The Nigeria Incentive-Based Risk Sharing System for Agricultural Lending (NIRSAL) has secured a N3.5 billion loan commitment for maize and soybean production in the 2019 wet season.
The Managing Director of NIRSAL, Mr Aliyu Abdulhameed, disclosed this at the end of a two-day Preliminary Technical Session Roundtable Engagement with stakeholders for the Mapping for Markets (M2M) project in Abuja.
Abdulhameed stated that the loan would be disbursed to 3,750 farmers in three pilot states under the M2M project.
The that the M2M project is an initiative of NIRSAL to support maize and soybean farmers with fertilizers and seeds in Benue, Niger and Ekiti states.
According to Abulhameed, NIRSAL will be using these three states as its pilot scheme by providing the necessary support to smallholders maize and soybean farmers with quality inputs to increase their yields.
“It is interesting to note that under this single pilot project and as a result of our deliberations and interactions, we have been able to extract significant commitments to be executed in this 2019 wet season.
“Benue, Niger and Ekiti states have pledged about 3,750 hectares of brown-field farmland for this project.
“We were able to secured a loan commitment of N3.5 billion for smallholder farmers by Stanbic, Union Bank and Sterling Bank under the M2M initiative.
“The farmers will be supported across these three states and 107.5 metric tonnes of seeds worth approximately N65.5 million will be supplied by seed companies.
“And 2,062 metric tonnes of fertilizers worth about N290 million will be made available by the fertilizer companies”, he said.
The NIRSAL MD added that 33,250 liters of “crop protection products” worth N54.6 million had be committed to the project.
According to him, 8,750 metric tonnes of maize worth N744 million and 2,000 metric tonnes of soybean worth N208 million are expected to be produced and off taken under the pilot phase.
He said that the downstream actors present had committed to off-take the maize and soybean to be produced.
He added that the M2M project would save the country about N1 billion via import substitution, adding that, it would also create jobs and income opportunities to players along the two value chains.
Abdulhameed said that NIRSAL would not relent in it effort to ensure that standard fertilizers and improved seeds were supplied to farmers under this project to boost productivity.
He expressed hope that the M2M strategy would unlock the “immense potential across all agriculture value chains, the agriculture finance value chain and other agribusiness support sectors in Nigeria”.
“The seed we are promoting is a three way crop whereby you have a minimal of three parent.

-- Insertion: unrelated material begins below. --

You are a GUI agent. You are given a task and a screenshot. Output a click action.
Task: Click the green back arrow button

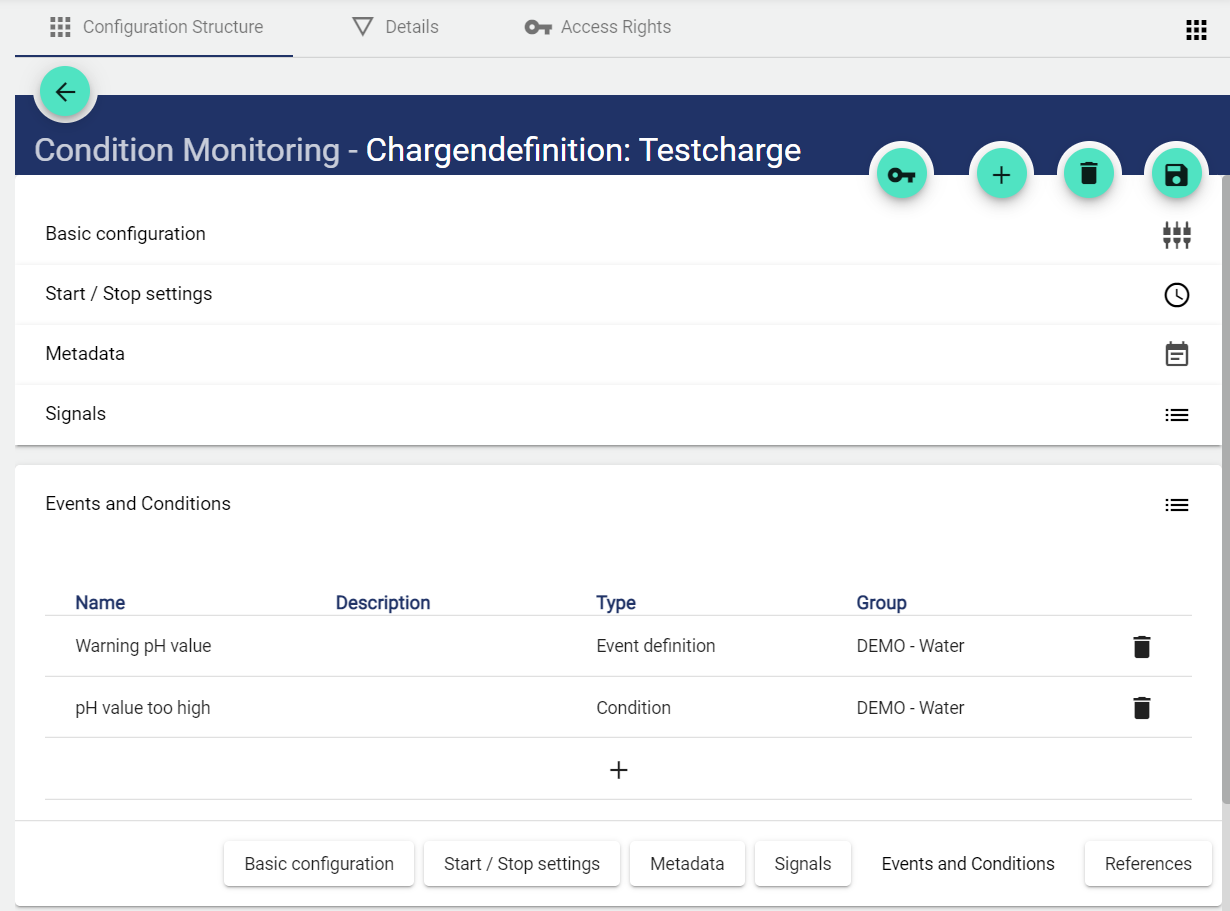[65, 93]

The first point is to get an hybrid, then we get the one for disease resistance.
“It has been adapted to our environment. It is adapted to all the stresses that we have around in the southern and Guinea Savannah were this can actually grow.

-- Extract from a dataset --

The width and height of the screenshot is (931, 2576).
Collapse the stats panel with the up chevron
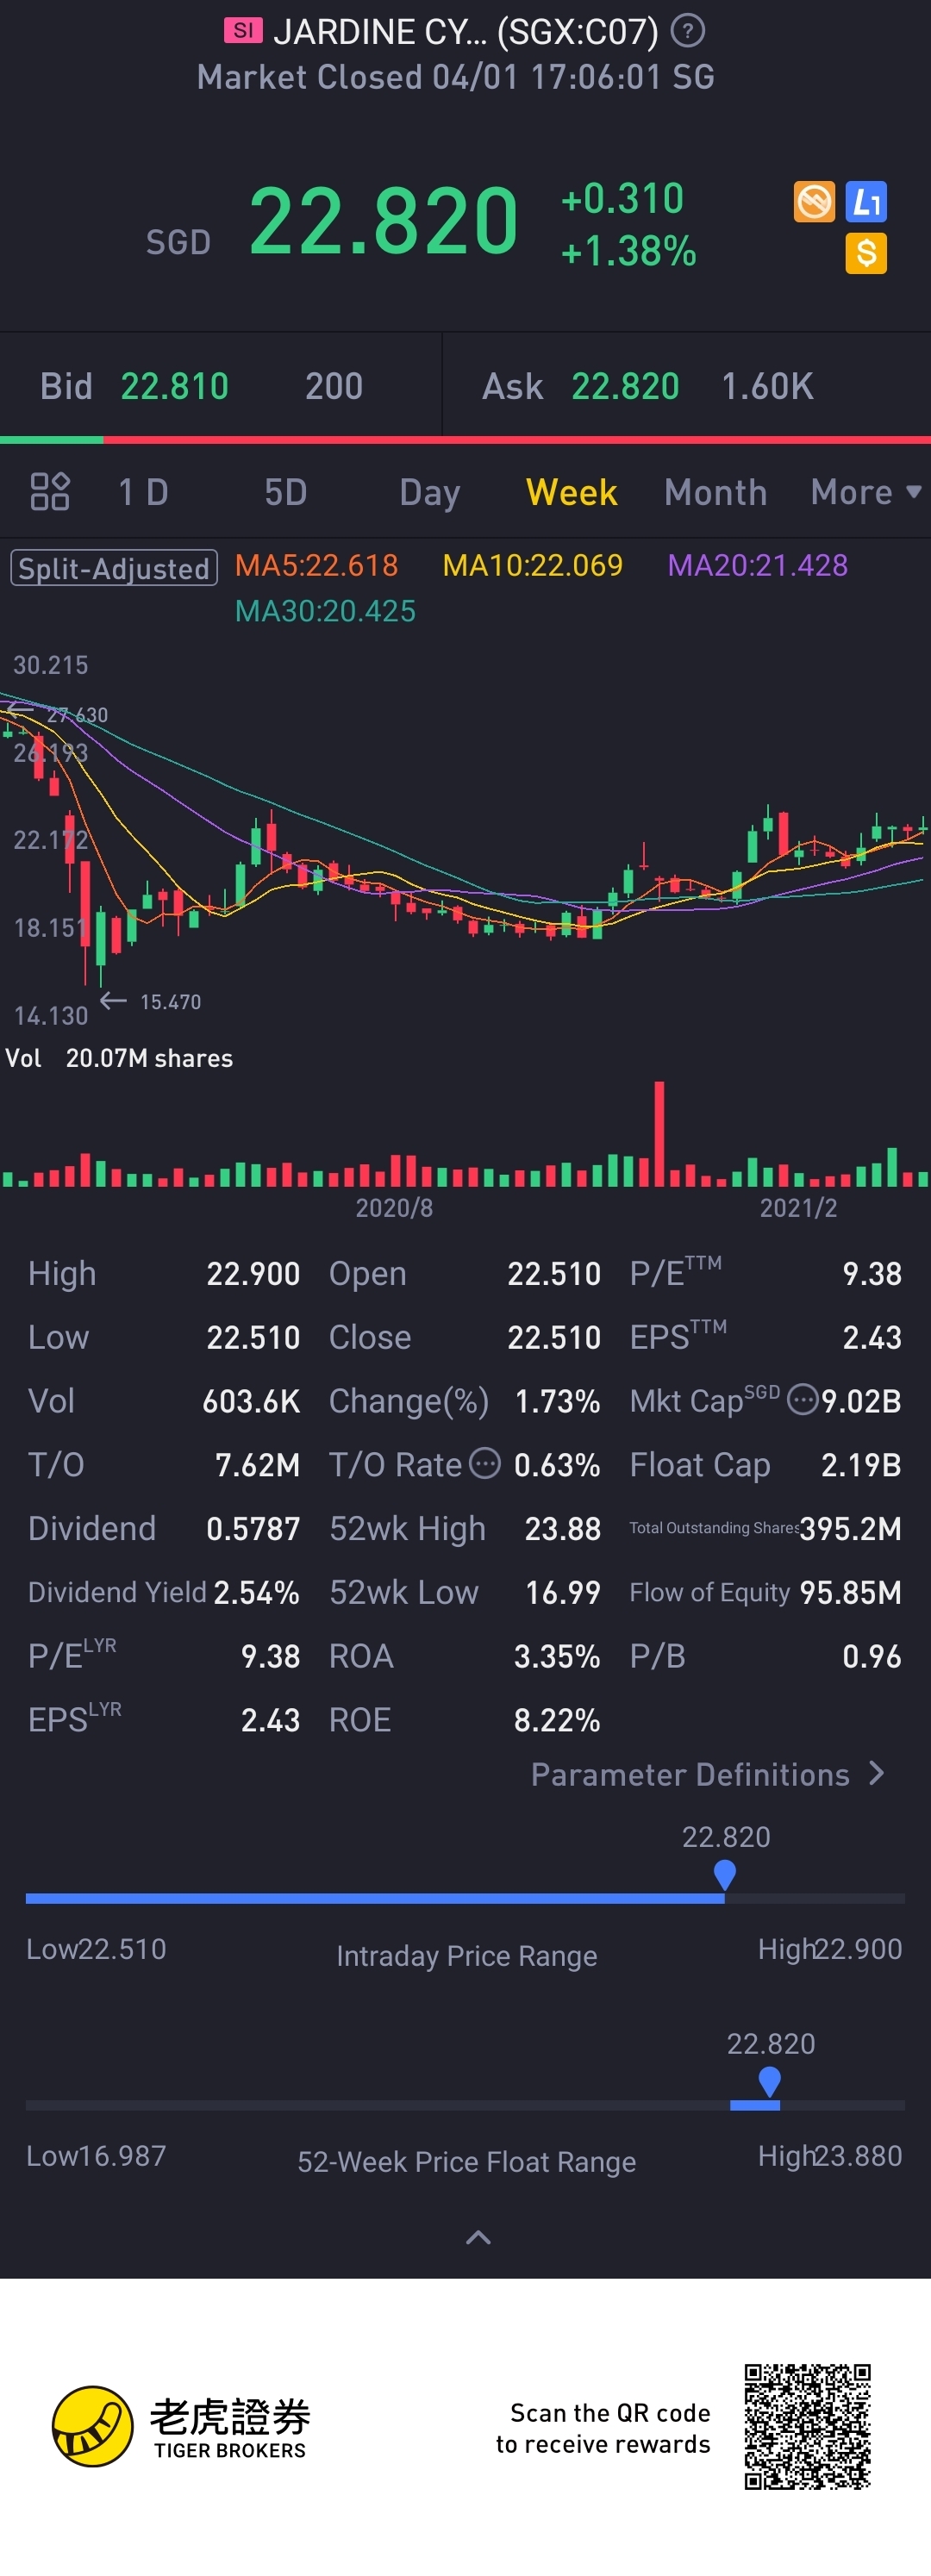(x=479, y=2237)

“This same varieties gives two tonnes in Zimbabwe. But there, everybody look at the soil then fertiliser is used according to soil testing. We are not just providing seed but we will back up with training, “ he said.
Mrs Tope Samuel-Odu, Regional Agribusiness Manager, Union Bank, quote the NIRSAL MD as saying that, all structure would put put in place to ensure a win win situation at the end if the day.

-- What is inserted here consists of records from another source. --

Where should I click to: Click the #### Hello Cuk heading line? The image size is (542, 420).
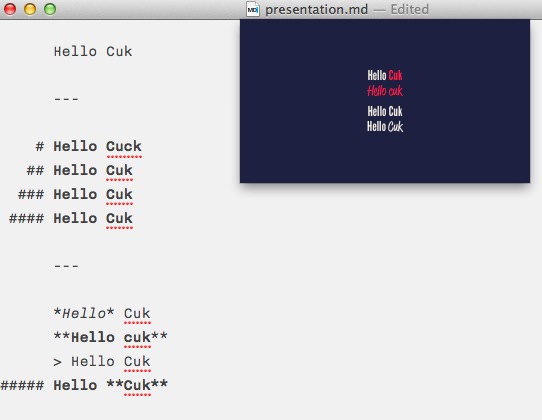click(71, 218)
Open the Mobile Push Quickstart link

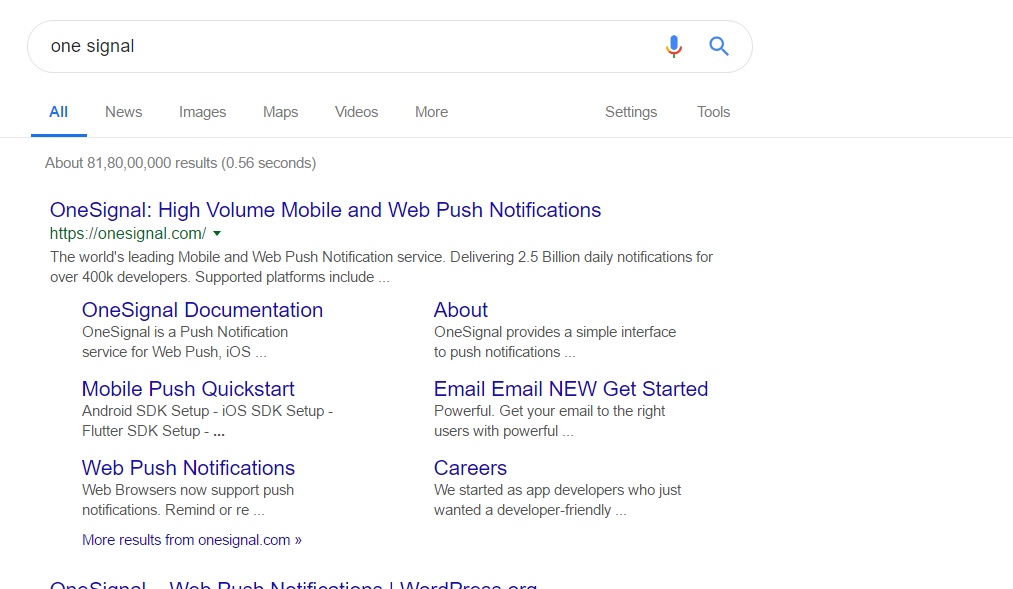tap(188, 389)
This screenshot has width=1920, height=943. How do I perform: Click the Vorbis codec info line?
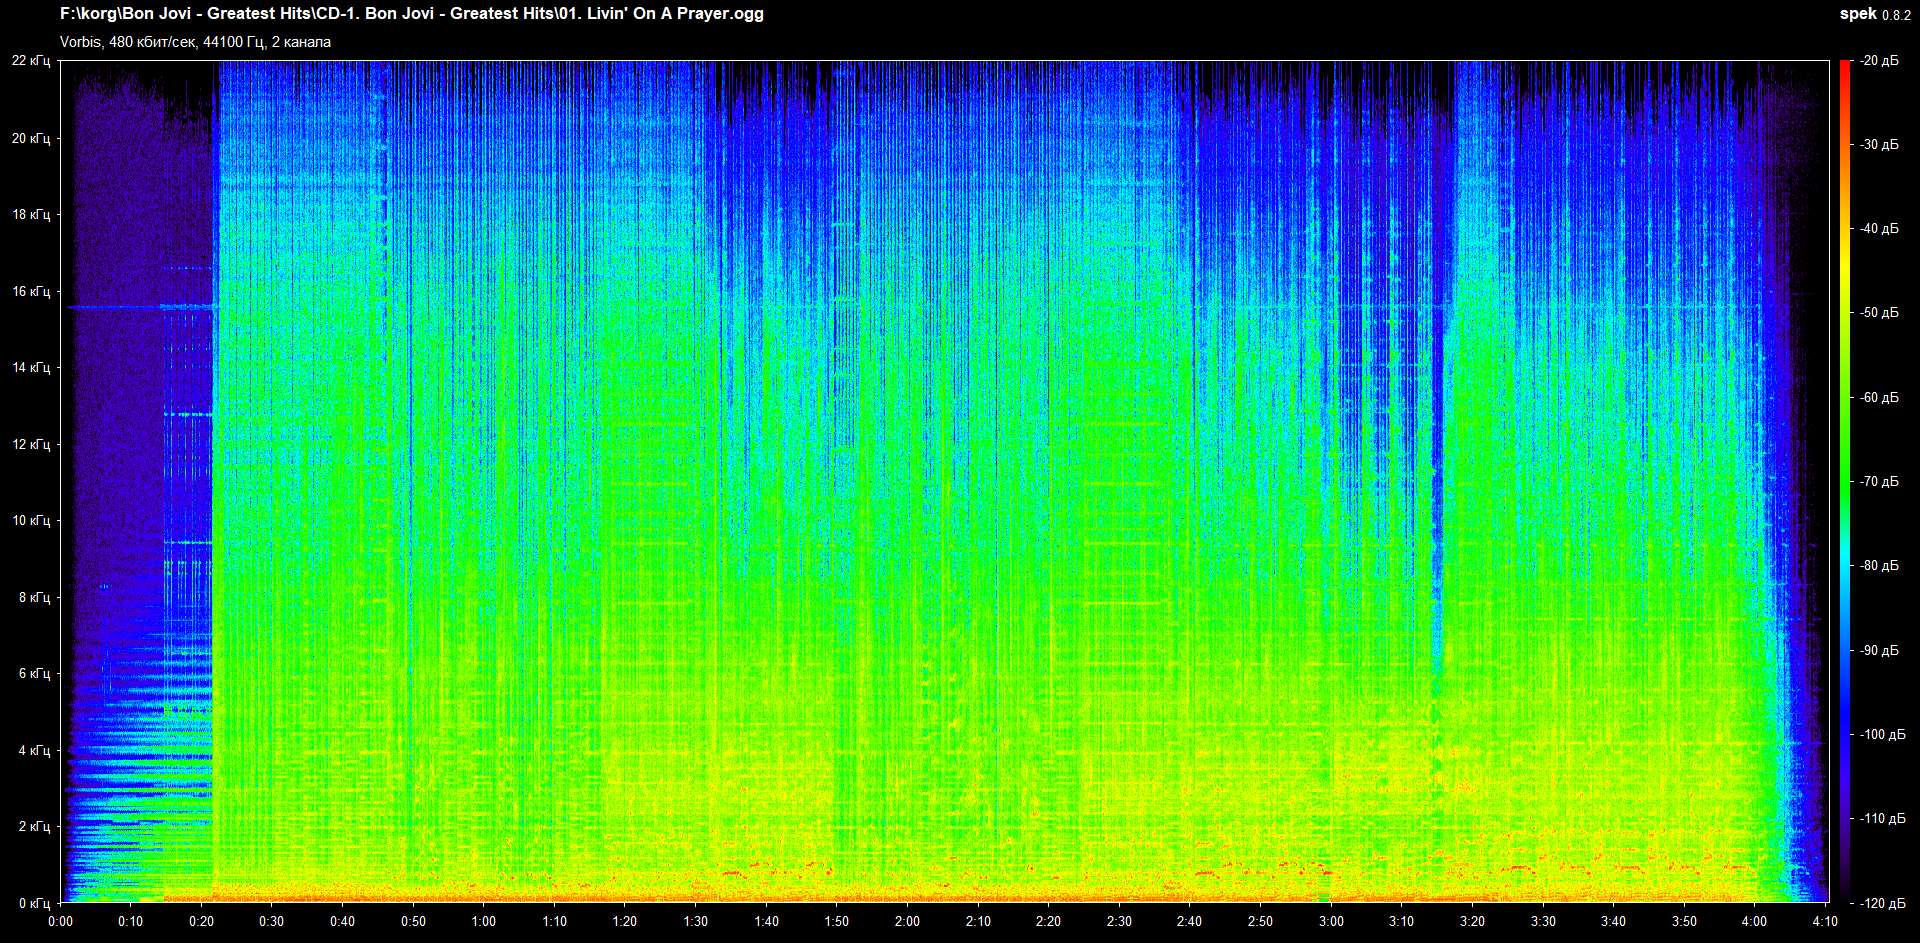(195, 42)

‘If such is the case, then you don’t have to push financial institutions to lend. Financial institutions are there to lend.
“The money is there to give out but they are looking for bankable products, bankable projects that they can put their money towards. The transaction is right when we are making profit, “ she stated.
On his part, Mr Richard Olafare, the President, Seed Entrepreneurs Association of Nigeria (SEEDAN) said that N65 million worth of seed to be committed to this project was a good one.
Olafare was represented by Prof Jihnson Onyibe, an Adviser to Seed Industry, thanked NIRSAL for this laudable project and called for it sustainability.